Walk into the first installation that greets visitors to Pivot Points: 15 Years and Counting at the Museum of Contemporary Art North Miam and you will see a room plastered over in psychedelic imagery that is splashed across the floor and covers the ceiling. The hyper collage includes paint, photography, film, a stairwell, flashing lights and music, and comes from the collective duo who go by the name assume vivid astro focus (avaf). This piece shot them to fame when it premièred at the 2004 Whitney Biennial.
It’s a good introduction: The rest of the exhibit is happily chaotic as well, if not as crazy.
Pivot Points is not a curated show, it’s a collection of more than 50 works — most of which have recently been donated to MOCA from artists the museum has featured — in honor of its 15th year anniversary. That means it is filled with cutting-edge work from very contemporary artists, the basis for MOCA’s collection. Various disciplines are represented, from sculpture and installation to painting, drawing and video. While we’ve seen these artists before here, most pieces are newly acquired.
After you adjust your senses upon departing the avaf room (they were highlighted in a 2008 group show), two little watercolors from Chris Ofili change the tone entirely. Born in England of African heritage, the Turner Prize winner dominated headlines in 1999 with his black Madonna, which included elephant dung on the canvas. New York Mayor Rudy Giuliani thought it blasphemous when it appeared in the controversial Sensations exhibit. These small pieces are much more subdued, but still distinctly from his hand.
Another artist who straddles English and African worlds is Yinka Shonibare. His sculptural installation comprised of 27 headless dolls, Lady Na Master, is a stunner. These dolls are dressed in colorful garb that immediately appears to be associated with classical African outfits, and they are standing on a very high wooden table, so the perspective is skewered. These dresses surrounding their headless, hence voiceless, torsos are more complex, we are warned. Shonibare’s art often deals with the complicated results of colonial-subject interaction. Although based on African design, the textiles are actually Dutch — suggesting a circuitous, tangled relationship between cultures. This piece also gets a room to itself, as it should.
In another room are two prominent works from two German artists. One is the sweeping, huge oil-on-canvas from Albert Oehlen, one of a batch of artists who helped bring painting back after critics declared it dead. He is an abstract painter, but one who doesn’t shy from entwining the figurative into his canvas commentary.
Standing in front of the Oehlen is a big, bronze sculpture from German Jonathan Meese, to whom MOCA gave a solo show two years ago. Both those artists are known for collaborations, so museum director Bonnie Clearwater likely wanted them to “talk” together in this room as well.

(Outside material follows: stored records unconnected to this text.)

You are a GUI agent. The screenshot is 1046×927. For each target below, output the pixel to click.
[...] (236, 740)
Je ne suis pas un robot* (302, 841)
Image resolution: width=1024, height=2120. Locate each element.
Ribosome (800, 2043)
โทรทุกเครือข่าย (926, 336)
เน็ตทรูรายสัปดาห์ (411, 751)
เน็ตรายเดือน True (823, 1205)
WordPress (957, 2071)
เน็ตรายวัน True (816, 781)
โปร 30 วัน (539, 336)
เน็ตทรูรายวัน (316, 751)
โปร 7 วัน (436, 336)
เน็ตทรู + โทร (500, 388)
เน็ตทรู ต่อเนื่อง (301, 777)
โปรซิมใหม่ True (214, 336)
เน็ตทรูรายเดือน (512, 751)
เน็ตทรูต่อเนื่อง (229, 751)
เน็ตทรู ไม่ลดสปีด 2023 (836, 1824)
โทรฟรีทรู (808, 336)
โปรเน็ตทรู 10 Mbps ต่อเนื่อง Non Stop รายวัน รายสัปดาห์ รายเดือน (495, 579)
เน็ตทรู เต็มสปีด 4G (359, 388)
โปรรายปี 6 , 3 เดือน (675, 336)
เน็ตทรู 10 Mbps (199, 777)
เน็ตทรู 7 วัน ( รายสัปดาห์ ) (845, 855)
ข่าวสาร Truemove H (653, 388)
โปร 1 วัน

This type of artistic relationship pops up throughout the exhibit. Although there is no particular thematic thread except that these are pieces from artists who have made MOCA what it is, one can follow strains in contemporary art — from how artists deal with Minimalism, abstraction, representation, in all of the wide variety of materials and techniques available to us today. Clearwater has always had a specific direction in which she wanted the museum to move, so many of these works do have a relationship with each other, if not in form than in spirit.